Texto base:
# # # # #

Contrasentidos
Manuel Parra Celaya. Ya arrancó la campaña para las elecciones europeas, aunque, de hecho, ya había comenzado hace varias semanas sin necesidad del pistoletazo de salida oficial. Todos los comentaristas coinciden en que los partidos mayoritarios -eufemismo para no decir “bipartidismo consagrado”- la utilizarán para sus diatribas domésticas, como un ensayo para próximas contiendas electorales y mediante el original procedimiento del “ventilador”, es decir de echar la mayor cantidad posible de (con perdón) mierda sobre su contrincante; los partidos que permanecen en los arrabales del Sistema o aquellos que no merecen ni siquiera que se les mencione por mor de una censura tácita buscarán una brecha en el montaje actual.
Pero son los partidos separatistas los que tienen, como de costumbre, mejor visión de la jugada, y así lo demuestran, esta vez sin pretender engañar a nadie; su finalidad es conseguir el beneplácito europeo o, por lo menos, sembrar las dudas con el aval de sus votos. De modo que tendremos más de lo mismo, con soflamas antiespañolas y -en buena parte de ellos, los más inteligentes- fervorines de europeísmo. Hablando claramente, persiguen su Estado propio -para el beneficio de sus oligarquías, no de las poblaciones que ingenuamente los sustentan- con las bendiciones de los poderes políticos y económicos de la Unión.
Como ya saben mis lectores, yo no entiendo de política, pero mi inclinación natural me lleva a ese curioso ámbito -nada ortodoxo, según el Pensamiento Único- de la “metapolítica”, que es otra cosa. Y, en ese campo, más que atender al farragoso y aburrido tejemaneje de la propaganda electoral, advierto el pavoroso contrasentido del supuesto europeísmo de los segregacionistas.

# # # # #

Material proporcionado:
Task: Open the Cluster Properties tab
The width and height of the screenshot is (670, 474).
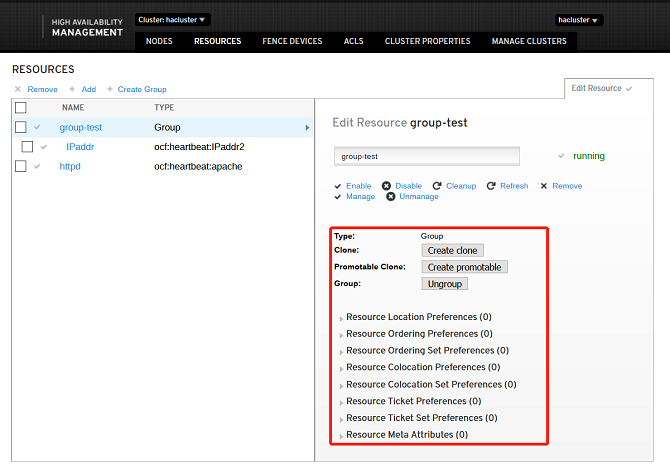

# # # # #

Actividades propuestas:
a – ¿Qué nombre da el texto sobre las elecciones europeas al procedimiento que, según los comentaristas, emplearán los partidos mayoritarios contra su contrincante?
b – Reproduce el fragmento del texto sobre las elecciones europeas desde "Pero son los" hasta "de la Unión.".
El material no guarda relación con el texto sobre las elecciones europeas.

Respuestas esperadas:
a – El procedimiento del "ventilador".

b –
Pero son los partidos separatistas los que tienen, como de costumbre, mejor visión de la jugada, y así lo demuestran, esta vez sin pretender engañar a nadie; su finalidad es conseguir el beneplácito europeo o, por lo menos, sembrar las dudas con el aval de sus votos. De modo que tendremos más de lo mismo, con soflamas antiespañolas y -en buena parte de ellos, los más inteligentes- fervorines de europeísmo. Hablando claramente, persiguen su Estado propio -para el beneficio de sus oligarquías, no de las poblaciones que ingenuamente los sustentan- con las bendiciones de los poderes políticos y económicos de la Unión.